A software tool for tomographic axial superresolution in STED microscopy

J Microsc. 2015 Nov;260(2):208-18. doi: 10.1111/jmi.12287. Epub 2015 Aug 10.

Abstract

A method for generating three-dimensional tomograms from multiple three-dimensional axial projections in STimulated Emission Depletion (STED) superresolution microscopy is introduced. Our STED< method, based on the use of a micromirror placed on top of a standard microscopic sample, is used to record a three-dimensional projection at an oblique angle in relation to the main optical axis. Combining the STED< projection with the regular STED image into a single view by tomographic reconstruction, is shown to result in a tomogram with three-to-four-fold improved apparent axial resolution. Registration of the different projections is based on the use of a mutual-information histogram similarity metric.

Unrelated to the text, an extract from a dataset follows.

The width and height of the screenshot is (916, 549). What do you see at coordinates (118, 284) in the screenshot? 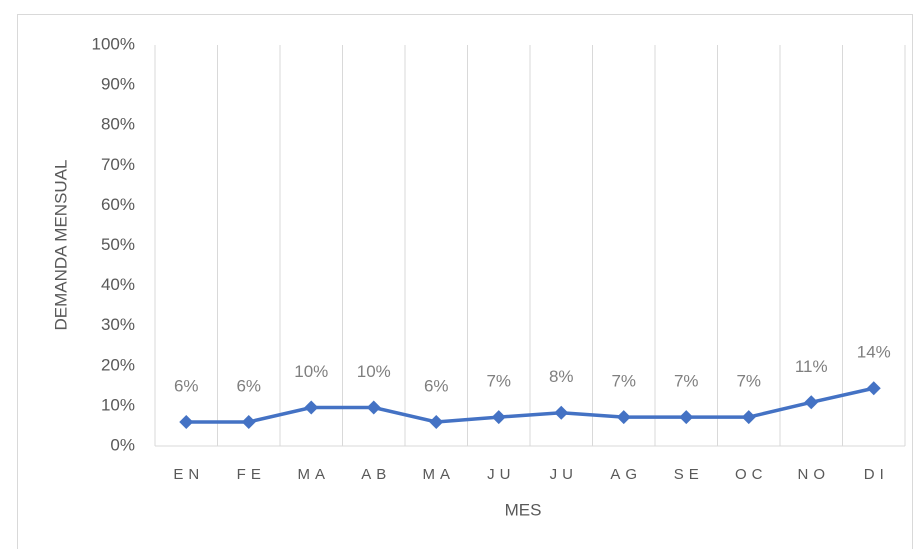
I see `y-tick-label: 40%` at bounding box center [118, 284].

Fusion of the projections into a single view is based on Richardson-Lucy iterative deconvolution algorithm, modified to work with multiple projections. Our tomographic reconstruction method is demonstrated to work with real biological STED superresolution images, including a data set with a limited signal-to-noise ratio (SNR); the reconstruction software (SuperTomo) and its source code will be released under BSD open-source license.

Keywords: Axial tomography; STED; image fusion; image processing; image registration; open source software; reconstruction algorithms; superresolution microscopy.